Kyushu University Institute of Mathematics for Industry

Topological Data Analysis and Sheaf Theory

IKE, Yuichi

Degree: PhD (Mathematical Science) (The University of Tokyo)

Research interests: Topological Data Analysis, Microlocal Sheaf Theory

I am working on topological data analysis and sheaf theory. These may seem quite different, as applied and pure mathematics, respectively, but their relationship has been actively studied recently.
(1) Topological Data Analysis (Persistent Homology)
When we look at two point clouds in Figure 1, we humans can distinguish them by the presence of a hole. Topological data analysis is a method for extracting such “rough shapes” of data and making computers handle such information. In mathematics, the “rough shape” of a space is studied in the field of topology, and the number of holes can be extracted by a tool called homology. Upon this framework, the simplest idea to study the shape of a point cloud is to consider the union of discs of a certain radius r centered at each point and look at their homology (Figure 2).
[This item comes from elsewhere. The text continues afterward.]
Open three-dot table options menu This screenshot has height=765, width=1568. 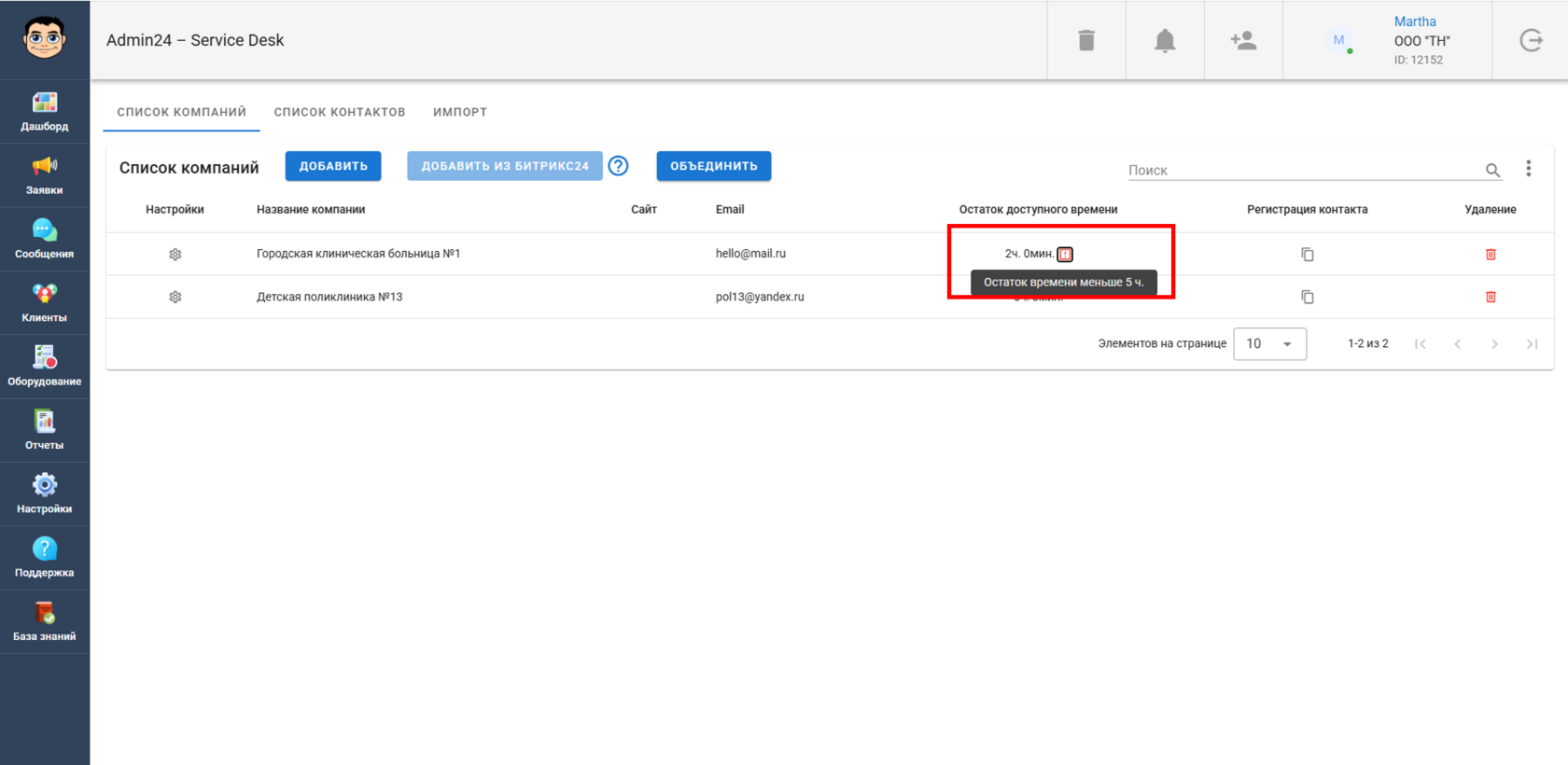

Figure 1: Two point clouds
Figure 2: The union of discs with different radii

However, with this method, depending on the radius of the discs, we may see only small holes that come from noises (Figure 2(a)) or no holes at all (Figure 2(c)). Thus, the extracted shape is highly dependent on the choice of the radius r, and it is generally difficult to determine an appropriate radius r from a given dataset. Here, we give up on setting a single radius r and instead consider how the “shape” of the point cloud, especially the homology, changes when we move the radius r. By looking at the information on how long the holes persist with respect to r, we can distinguish between large holes and noises. This method is called persistent homology.
The features extracted from data in the above way with persistent homology, which represent the “rough shapes” of the data, can be used as the input for machine learning and sometimes are useful for various tasks. I am interested in applying persistent homology to neural networks to examine the state of the networks and in using persistent homology to train the networks.
(2) Sheaf Theory and Persistent Homology
In addition to the above research, I am also studying the connection between sheaf theory and persistent homology. Sheaves are mathematical objects that are useful in algebraic geometry and topology. In recent years, there have been appeared some attempts to understand persistent homology from the viewpoint of sheaves.
I am interested in the sheaf-theoretic interpretation of the distance for persistent homology and in using this understanding for topological data analysis or other areas in mathematics. Recently, I investigated the relationship between the distance for sheaves and the distance between zigzag persistence, as well as the relationship to energy in symplectic geometry.

Figure 3: Relation among persistent homology, sheaf theory, and symplectic geometry

I hope my research in the intersection of applied and pure mathematics will cause an exciting exchange across these areas.